___ Given records

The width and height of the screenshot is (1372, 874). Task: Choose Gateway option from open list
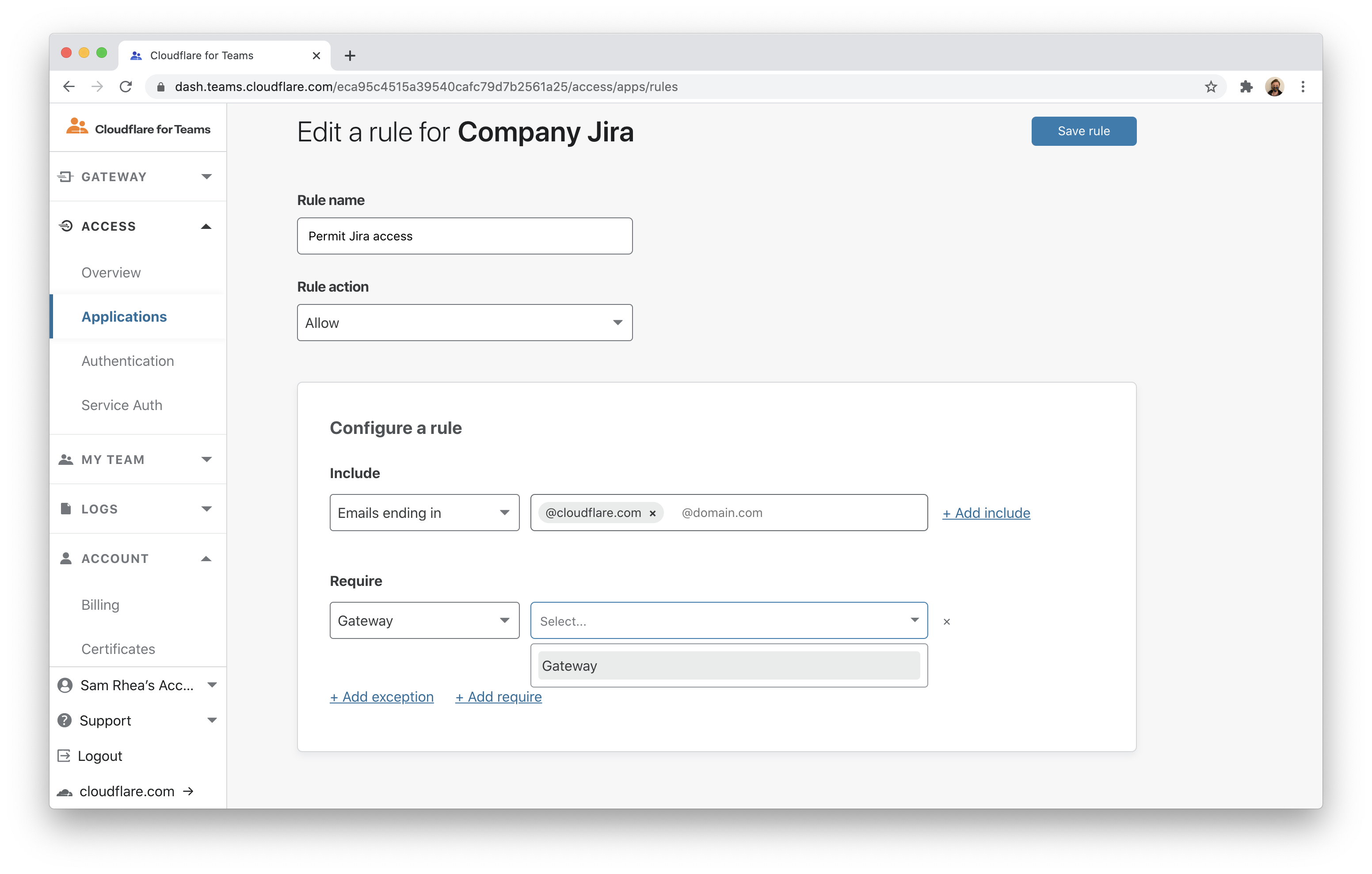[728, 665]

______
___ Given records

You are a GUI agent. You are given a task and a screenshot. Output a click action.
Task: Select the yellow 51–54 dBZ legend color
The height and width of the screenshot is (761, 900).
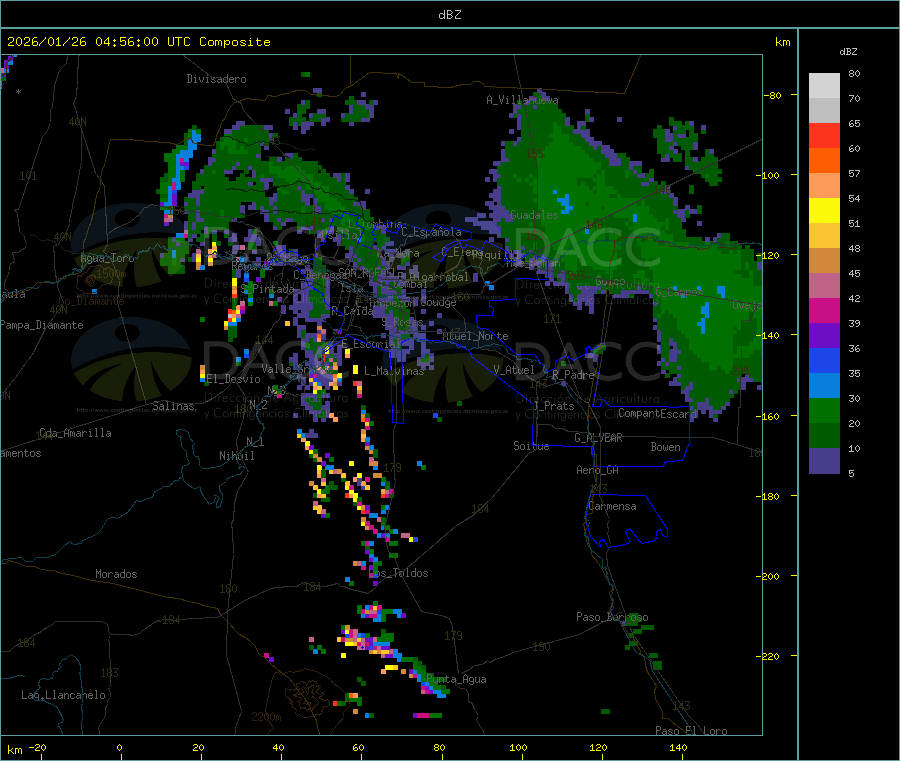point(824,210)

______
___ Given records

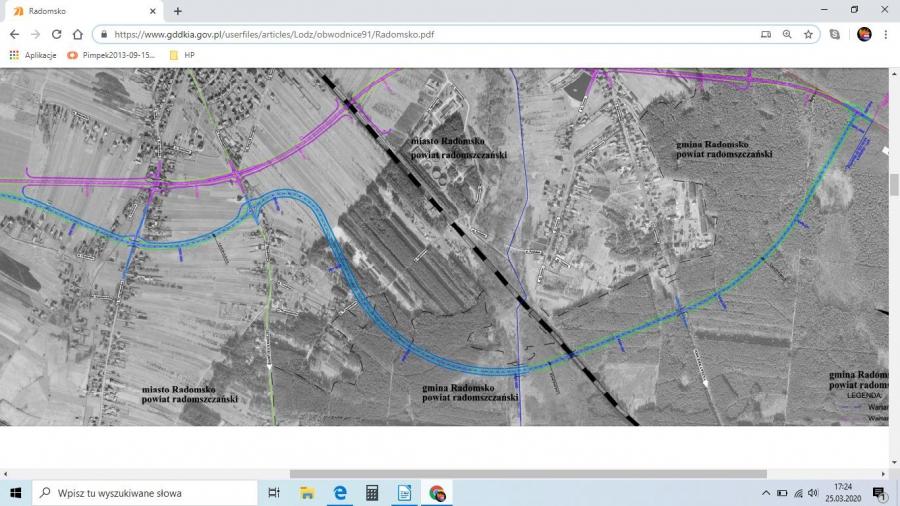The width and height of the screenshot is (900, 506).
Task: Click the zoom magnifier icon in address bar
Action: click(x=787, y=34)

______

* Description of the task *
Extract the stretch of the records from the line containing "The width and height of the screenshot is (900, 506)." through the line containing "Action: click(x=787, y=34)", reproducing each line without alteration. Leave the pictures out of your answer.

* Solution for this exercise *
The width and height of the screenshot is (900, 506).
Task: Click the zoom magnifier icon in address bar
Action: click(x=787, y=34)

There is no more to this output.